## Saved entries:
* * *
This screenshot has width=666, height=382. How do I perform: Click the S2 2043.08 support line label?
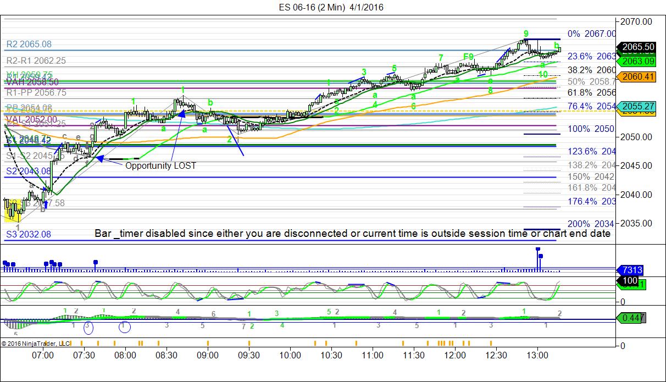[x=29, y=171]
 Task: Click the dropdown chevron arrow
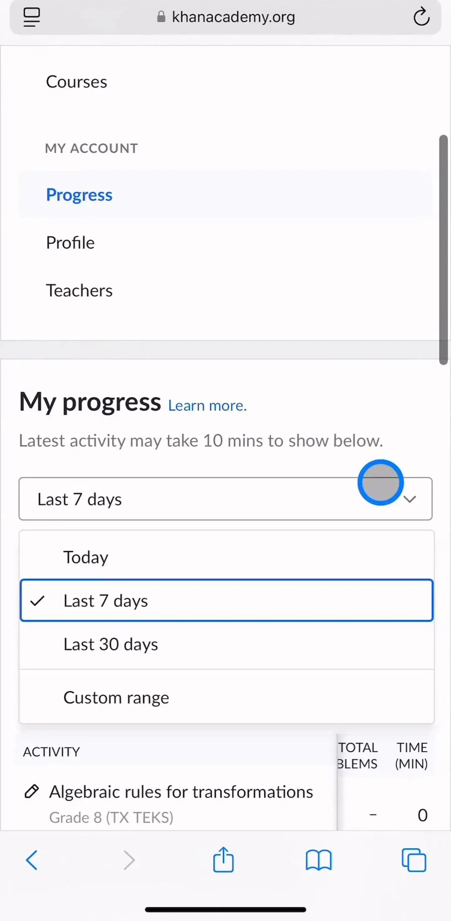click(410, 499)
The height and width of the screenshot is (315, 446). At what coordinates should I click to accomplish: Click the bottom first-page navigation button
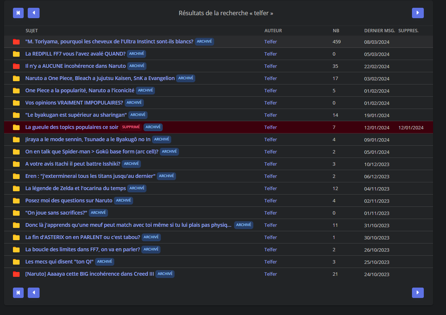18,293
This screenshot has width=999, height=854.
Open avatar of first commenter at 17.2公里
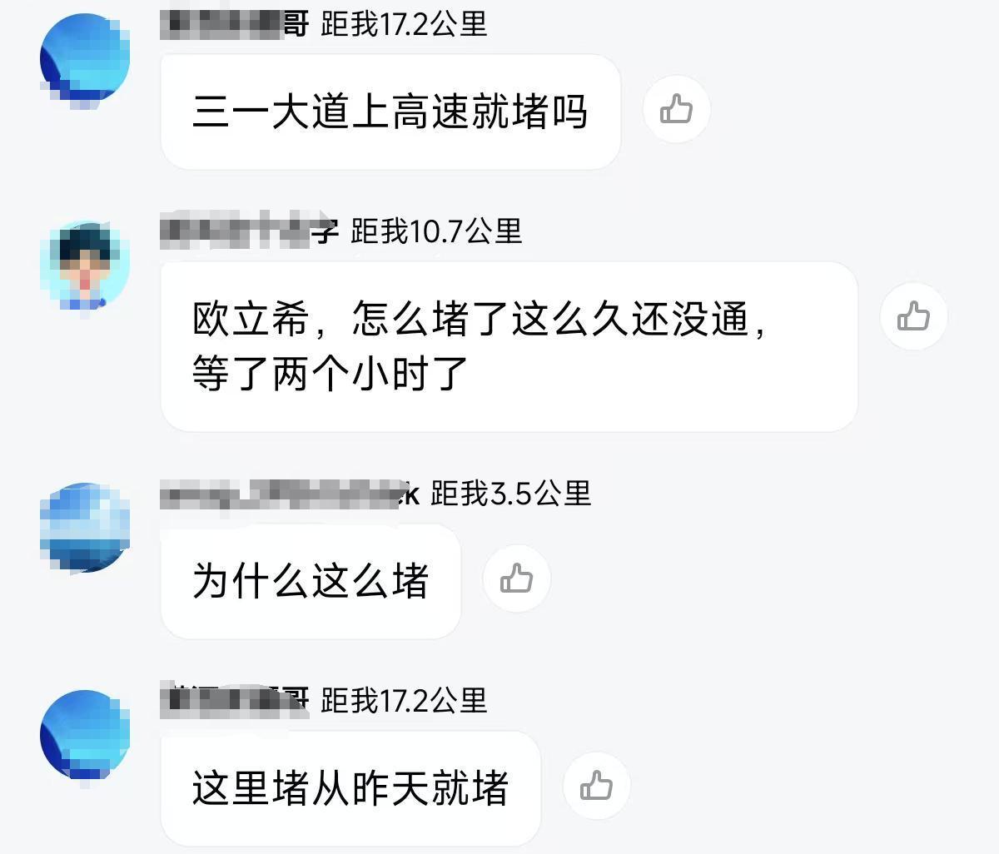[85, 60]
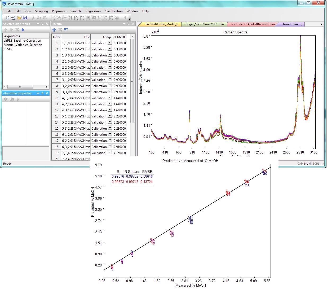Click the undo arrow in the Spectra panel
327x289 pixels.
click(66, 30)
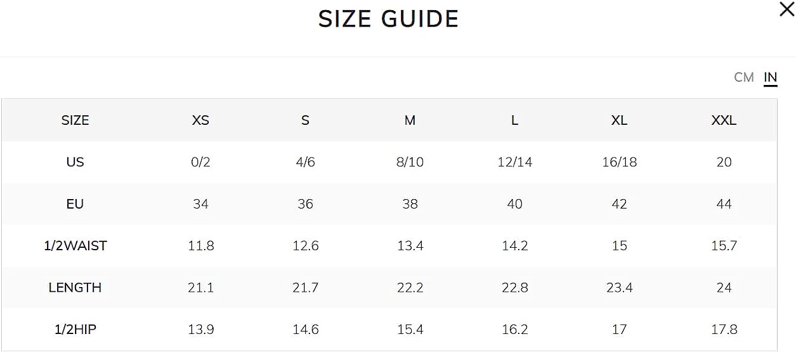Click the 1/2HIP row label
Screen dimensions: 796x353
click(76, 329)
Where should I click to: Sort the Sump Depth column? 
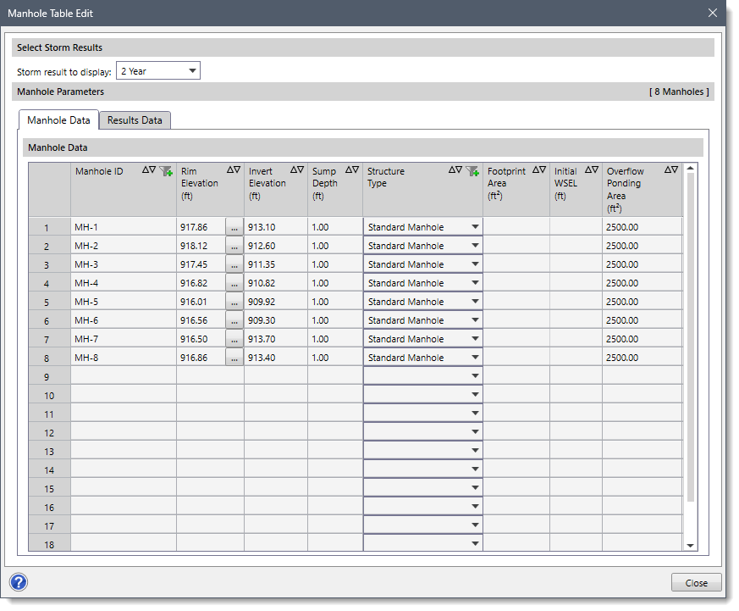click(x=353, y=169)
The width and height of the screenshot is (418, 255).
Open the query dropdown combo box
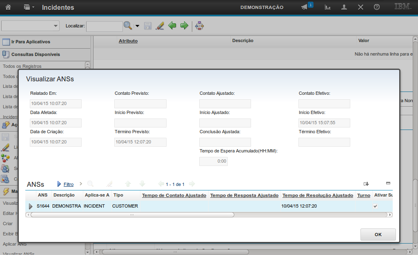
* * *
## Task prompt:
Write out the lines of the entries above exactly, beginning with the first and ending with the line that contains "This screenshot has width=999, height=854.". No picture goes in.

## Exercise output:
This screenshot has width=666, height=382. How do I perform: Click the S2 2043.08 support line label?
[x=29, y=171]
 Task: Click the dropdown chevron arrow
click(410, 499)
The height and width of the screenshot is (315, 446). At what coordinates should I click to accomplish: Click the bottom first-page navigation button
18,293
This screenshot has width=999, height=854.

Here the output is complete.